原子力委員会は18日、核燃料サイクルのあり方を考える検討会の初会合を開いた(=写真)。

東電の不正問題などを契機に核燃料サイクル政策に対する厳しい目が原子力発電所の立地する地元自治体等から注がれるなかで、今後、核燃料サイクルの全体像はどうあるべきなのかなどの具体的な検討を進めるうえで各層の意見を聞くため設けた検討会。この日、敦賀市の河瀬一治市長、岩本忠夫双葉町長、安達公司柏崎市助役の三氏が出席し、東電問題や今後の核燃料サイクル政策への見解を述べた。

このなかで河瀬市長は、今回の東電問題に関して「大変遺憾なこと」としながら、国の指導力の欠如や基準のあいまいさなどを指摘し、国に対して国民の信頼回復にむけた取り組みを要望した。その際、「いいことも悪いこともしっかり広報することが大事」との考えを示した。核燃料サイクル政策については、高速増殖原型炉もんじゅにもふれながら「技術を確立し、すばらしいものにしてもらいたい。それが地元の誇りにもなる」として技術の確立を進めていくべきとの見解を示した。

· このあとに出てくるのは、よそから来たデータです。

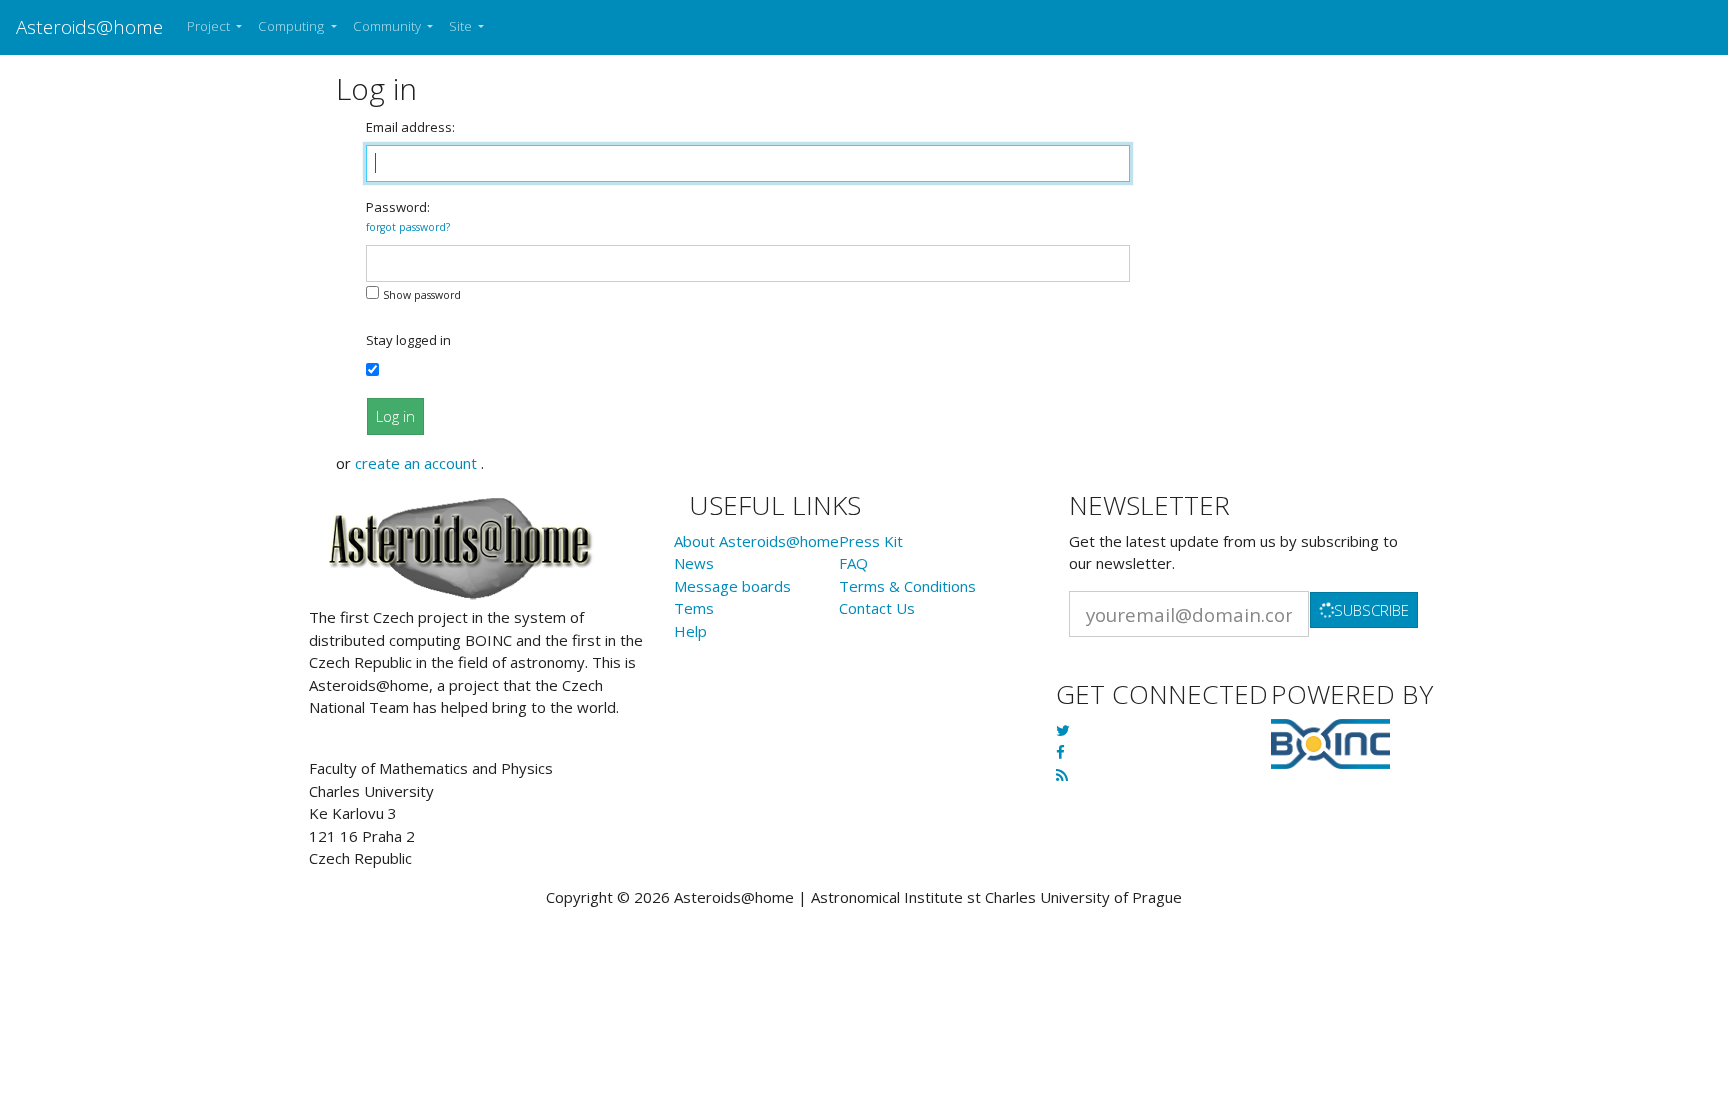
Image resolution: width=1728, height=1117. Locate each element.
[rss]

岩本双葉町長は、東電問題に関して、30数年にわたり地元との信頼関係を損ねる事態に「やりきれない気持ちだ」と率直な心情をあかし、今回の問題がモラルの問題であるとの認識を示したうえで検査員の質的な向上など国に検査体制の強化を求めた。一方核燃料サイクルに関しては「日本のエネルギー政策に誤りがあるから今回の不正が生じたとは考えない」として、今後も着実に政策の進展をはかるべきとの姿勢を示した。

柏崎市の安達助役も東電問題に関しては「本当に残念」とし、不正を把握できなかった体制に問題があるとの考えを示したうえで、信頼回復にむけ、随時立ち入り検査ができるよう地元部隊の増強などを求めた。